McLaren will hope to get the most out of their upgraded car after Lewis Hamilton's bad luck in Germany and champions Red Bull will want to put a troubled weekend in Hockenheim behind them.
Alonso will go into the August break on top of the standings whatever happens at the ageing, twisty Hungaroring, where temperatures usually soar after the cooler races in Britain and Germany.
Although Alonso's Ferrari is not the fastest car on the circuit, the Spaniard has amassed 154 points, shooting 34 clear of Red Bull's Mark Webber (120).
Webber's team mate and world champion Sebastian Vettel is a further 10 points back in third place followed by Kimi Raikkonen and Lewis Hamilton, who are both in the 90s.
After two wins and a second place in his last three outings, a fourth win of the season would put Alonso well on course for a third Formula One title to add to the ones he won as a youngster with Renault in 2005 and 2006.
"I don't want anyone to come to Hungary better prepared than me, physically or mentally or more motivated than me and I always try and win this competition that runs alongside the one on the track," Alonso said.
"I expect to go well in Budapest and there is no reason to be pessimistic. However, I am not forgetting that Red Bull and McLaren were quicker (at Hockenheim)."
Team principal Stefano Domenicali described it as a key race and added: "We know we still have a lot of work to do, because we are still not the fastest."

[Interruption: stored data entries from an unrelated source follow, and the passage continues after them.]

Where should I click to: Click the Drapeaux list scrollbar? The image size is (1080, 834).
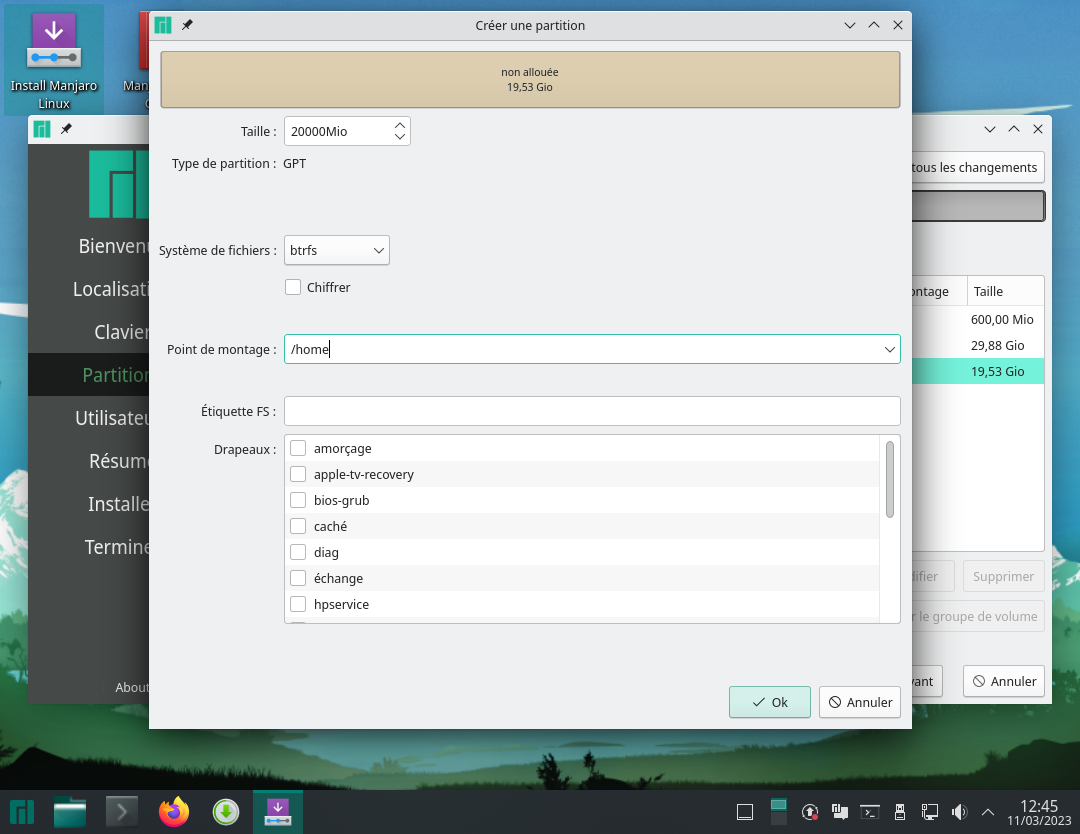(x=890, y=479)
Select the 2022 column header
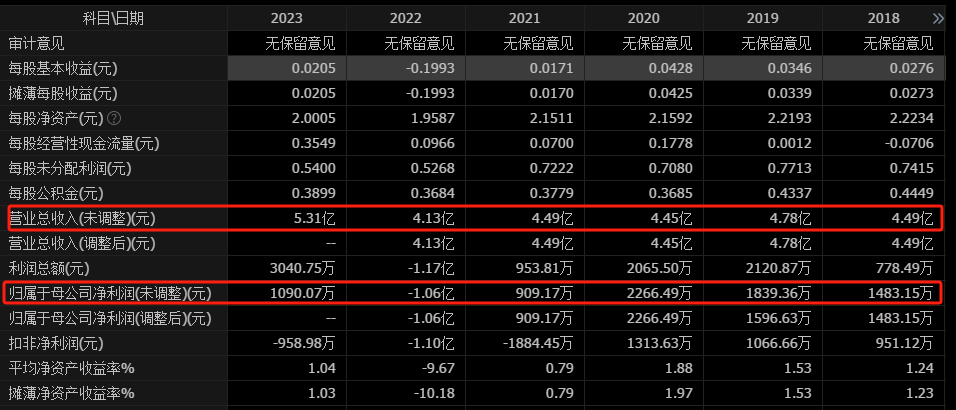The image size is (956, 410). tap(406, 18)
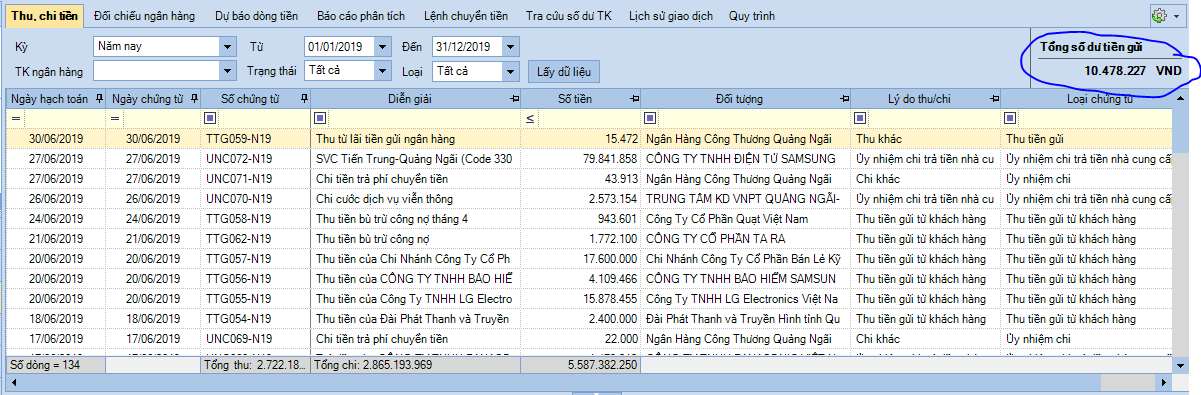Click the pin icon in Đối tượng header
1201x395 pixels.
[x=844, y=99]
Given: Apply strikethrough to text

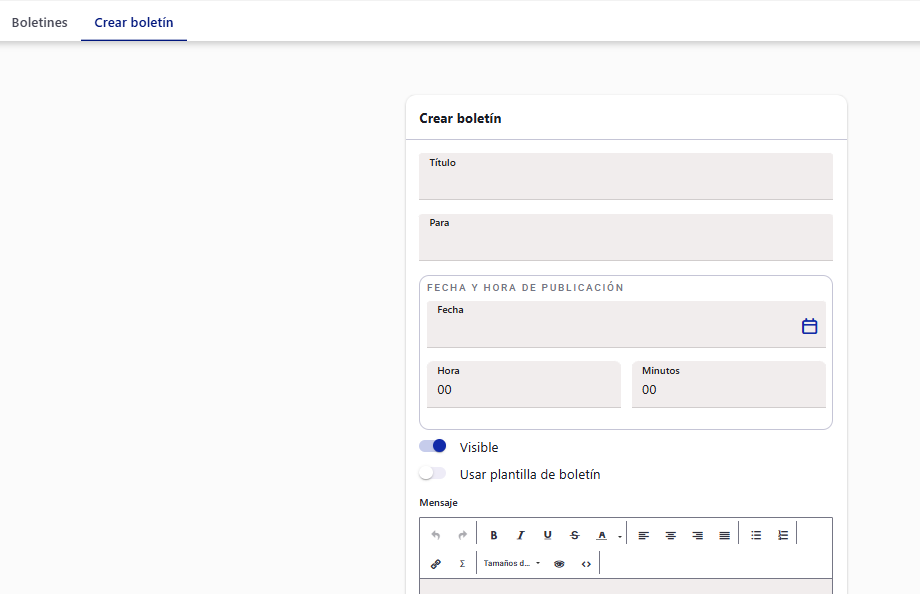Looking at the screenshot, I should coord(574,535).
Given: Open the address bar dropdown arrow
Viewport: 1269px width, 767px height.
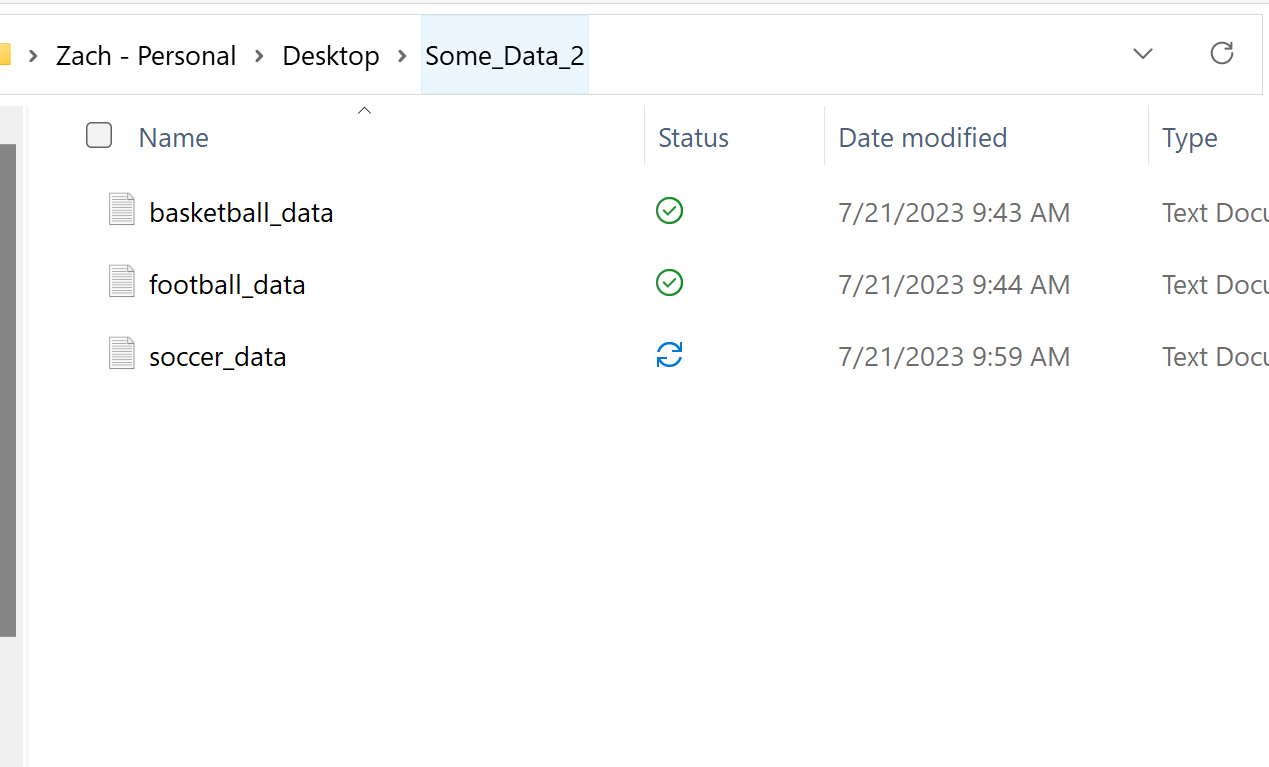Looking at the screenshot, I should pyautogui.click(x=1143, y=55).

Reliability has become the watchword for Ferrari, who have not had a retirement since the opening race in Australia while Alonso has managed a top ten finish in every round. He has also racked up 22 successive races in the points.
"We must keep concentrating to the maximum, especially on the reliability front," Domenicali added.

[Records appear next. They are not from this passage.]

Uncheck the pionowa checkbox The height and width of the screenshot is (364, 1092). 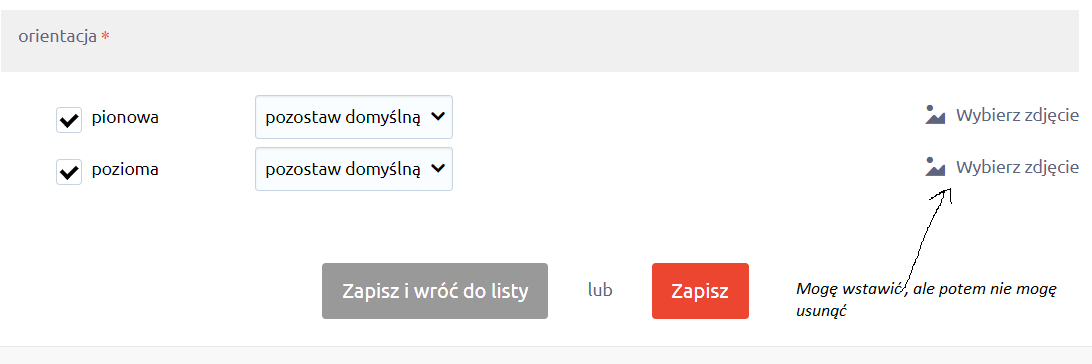(x=69, y=120)
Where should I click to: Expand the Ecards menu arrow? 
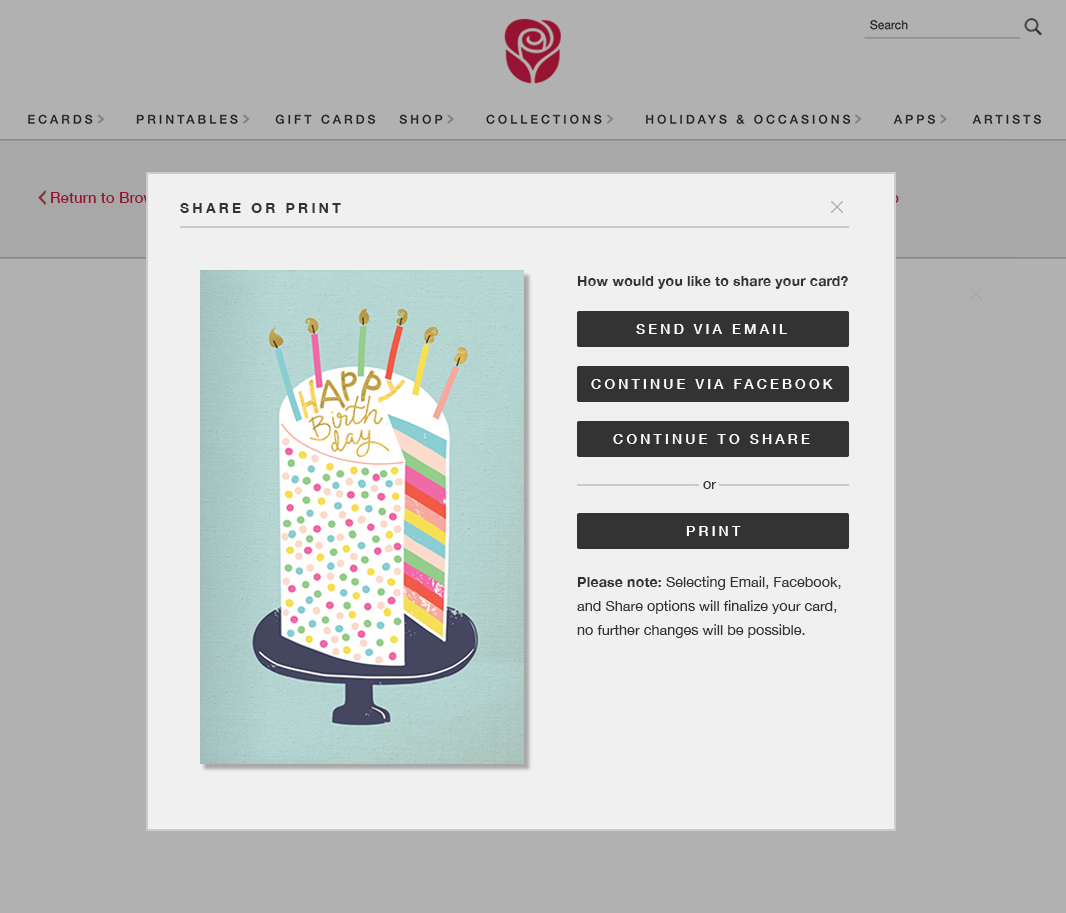tap(101, 120)
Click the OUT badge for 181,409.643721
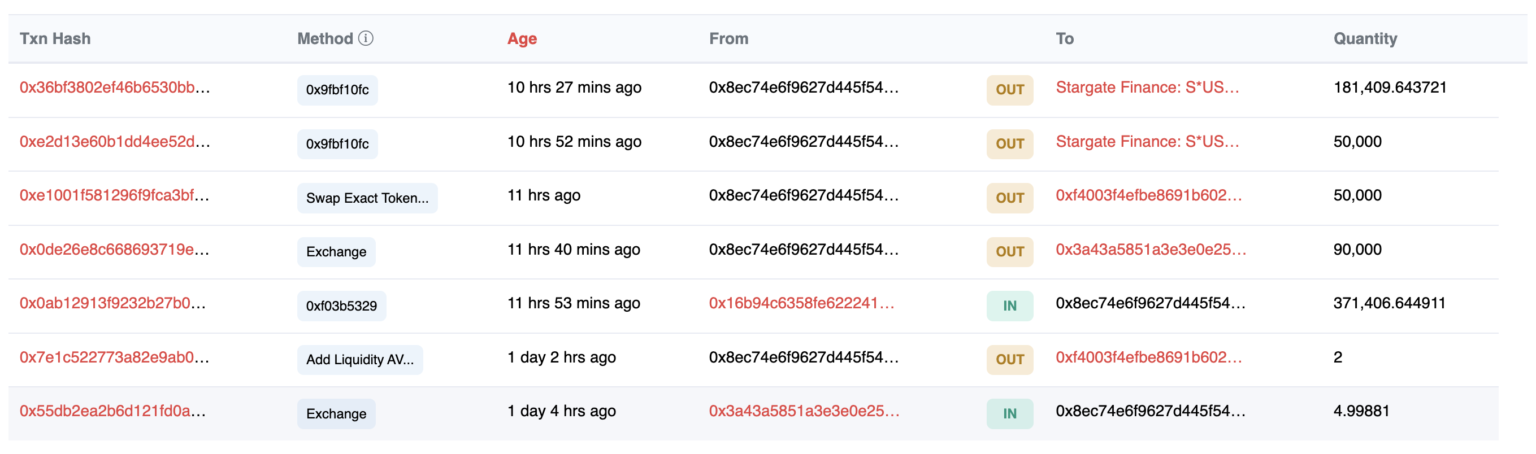Image resolution: width=1536 pixels, height=454 pixels. pyautogui.click(x=1010, y=90)
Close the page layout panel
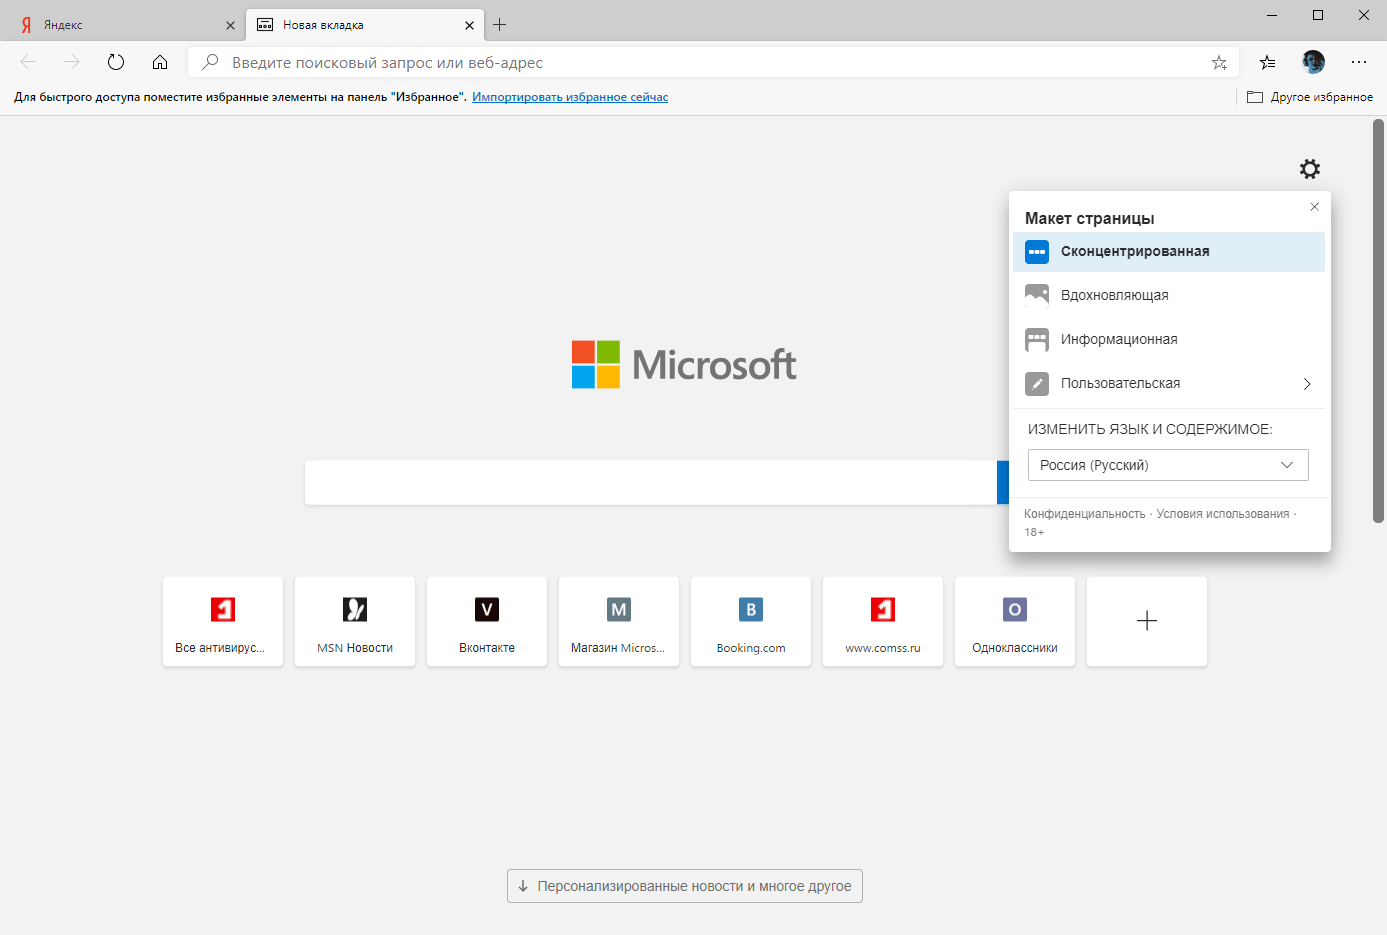 point(1314,207)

Alonso became the youngest driver to win a Grand Prix when he led from pole to win in Budapest in 2003 at the age of 22, a record subsequently taken by Vettel in 2008 aged 21.
"It is a dream come true. I am 22 years old and I have my first victory. I hope I have a long career with lots more victories," Alonso said at the time.

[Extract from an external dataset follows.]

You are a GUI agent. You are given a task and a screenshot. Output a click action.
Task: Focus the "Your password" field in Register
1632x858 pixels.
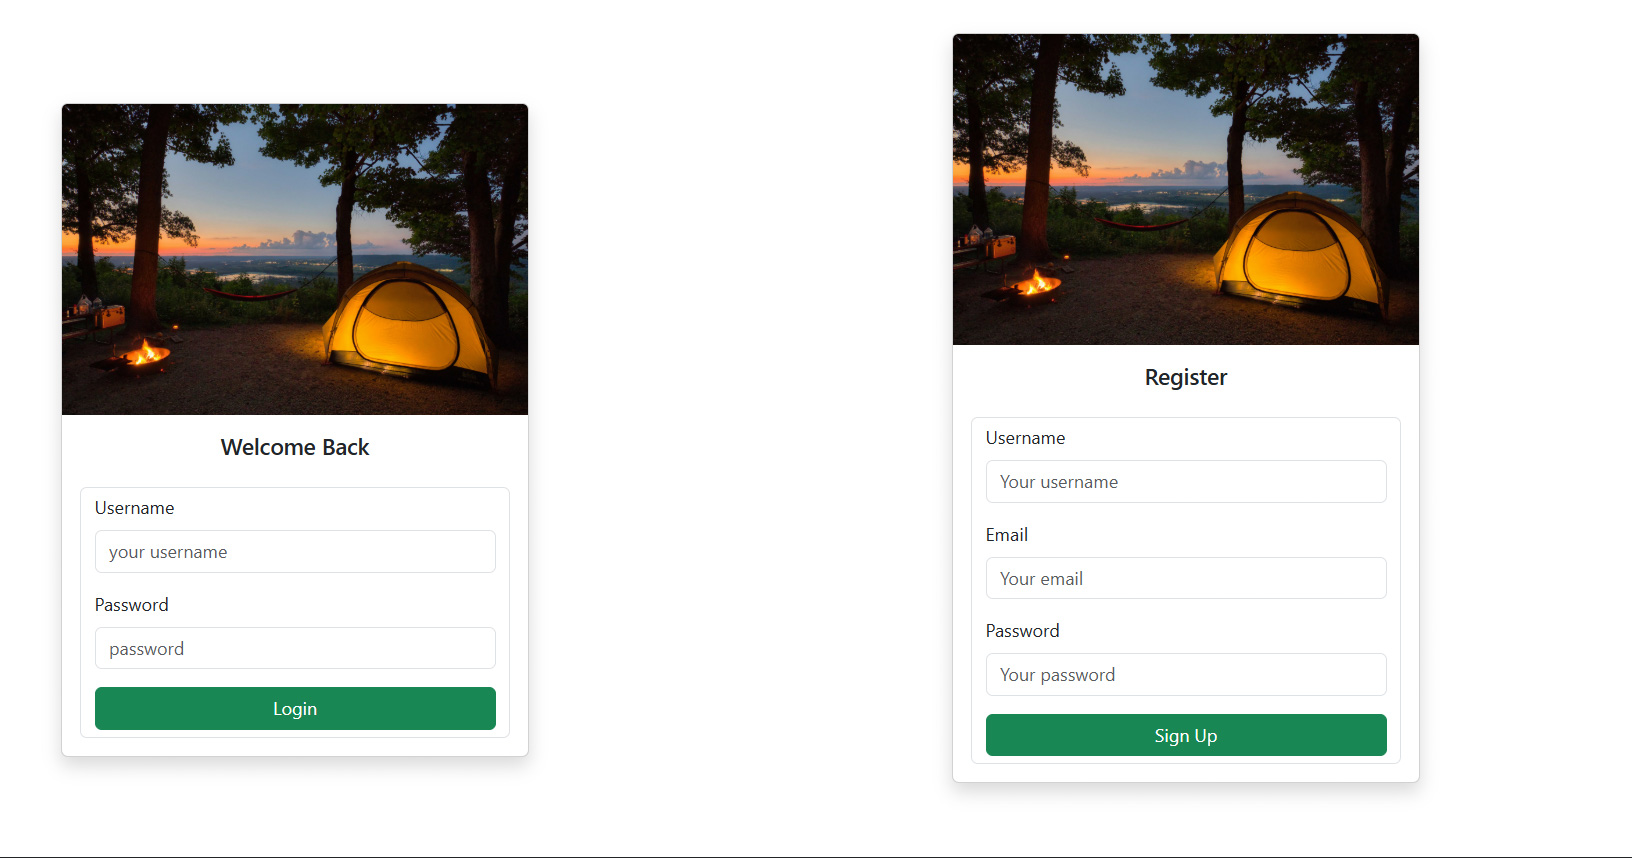1186,675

He is not the only one who has happy memories of Budapest.
McLaren have won five of the last seven races there, two of them with Lewis Hamilton and one with Button who was victorious last year and also won with Honda in 2006 -- his first triumph after years of waiting.
"We know we've got a good car and a good recent track record there - we won in 2005, 2007, 2008, 2009 and 2011," team principal Martin Whitmarsh said.
"Winning just before the shutdown is always positive because it provides you with great momentum across the summer break."
McLaren's performance upgrades have thrust them back into contention with Button finishing second at Hockenheim, although Hamilton suffered the frustration of an early puncture and eventual retirement.
Webber won in 2010 and a repeat would be timely for the Australian after he bafflingly lacked pace at Hockenheim.
Having been penalised five places on the starting grid at Hockenheim for an unauthorised gearbox change, Webber drove to an uninspired eighth place finish.
Meanwhile, Vettel was stripped of his second place because of an illegal passing manoeuvre and dropped to fifth.
"We have to be quick in all conditions and we weren't for whatever reason," said Webber, giving the constructors championship leaders plenty of food for thought.